In a random sample of size 36 of
people who lived in Michigan in 2013 and who were 18 to 24 then,
what is the probability that 5 or fewer of them smoked every day of some days?
We will just fill in the pprop() statement to do this.
We start by typing, in our R session, pprop(.
R immediately fills in the closing parenthesis and shows a helpful
guide giving the function parameters. This is shown in Figure 6
Figure 6
We see that the first parameter is phat. To supply this we need to
type 5/36. The second and third parameters are p and n,
for which we supply .20 and 36. The fourth parameter shows that its
default value is TRUE. This is the value that we want so we do not even need to supply it.

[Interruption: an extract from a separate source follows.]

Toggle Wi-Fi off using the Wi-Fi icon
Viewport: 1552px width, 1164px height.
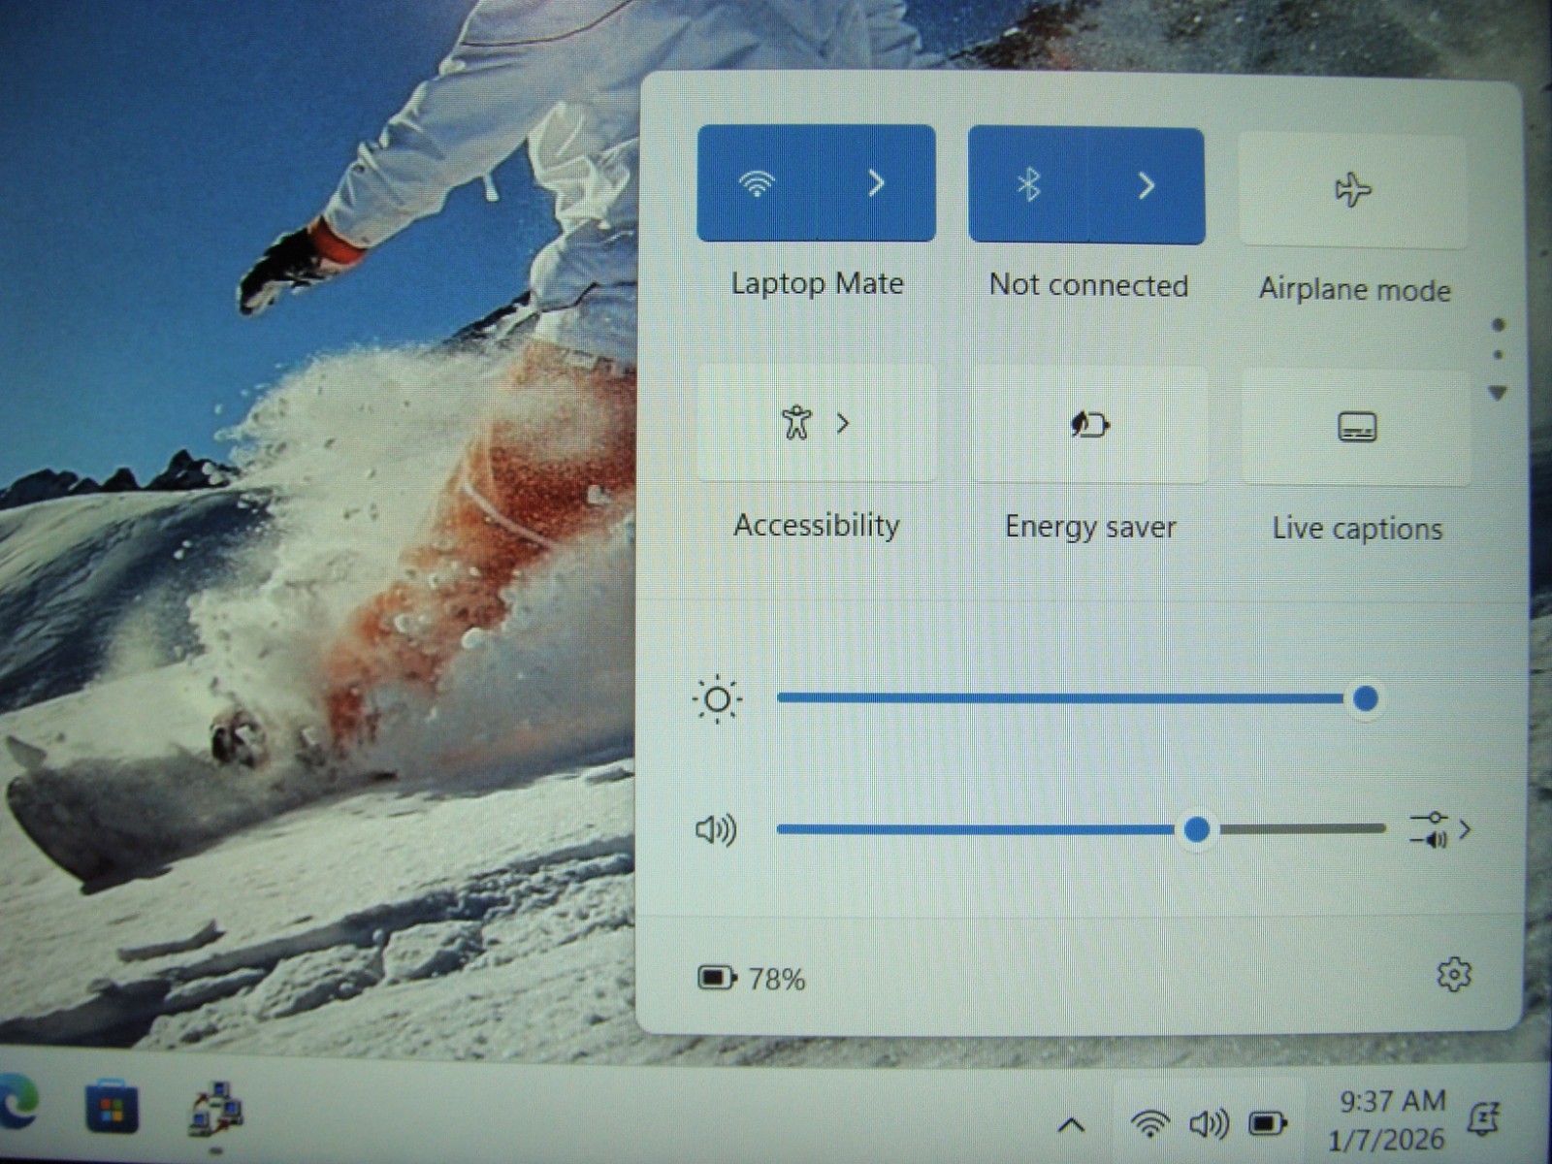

Thus our complete command becomes the pprop(5/36, 0.20, 36)
shown, with the result, in Figure 7.
Figure 7
The system has saved us from making a mistake!
If we change the problem, slightly, and ask in a sample of size 72
of these same people what is the probability of getting 10 or fewer
smokers, then the command becomes the
pprop(10/72, 0.20, 72)
shown, with the result, in Figure 8.
Figure 8
It is interesting to note that we doubled the sample size and
left the proportion the same (5/36=10/72) but now we have enough
in the sample to use the approximation.
Figure 9 presents data taken from another CDC page.
Figure 9
If 31% of all traffic-related deaths in 2013 were in alcohol-impaired
driving crashes and we take a sample of 58 driving crashes from 2013,
what is the probability that between 15 and 45 of those crashes
will have been deemed alcohol-impaired? We will do this by saying that the
answer will be P(X ≤ 45) - P(X < 15).
Wait a minute! Why use ≤ in one place and < in the other?
This immediately opens our eyes to an issue that we ignored in
doing the previous problem. In particular, since the normal
distribution is continuous, we recall that the P(X = 15)=0.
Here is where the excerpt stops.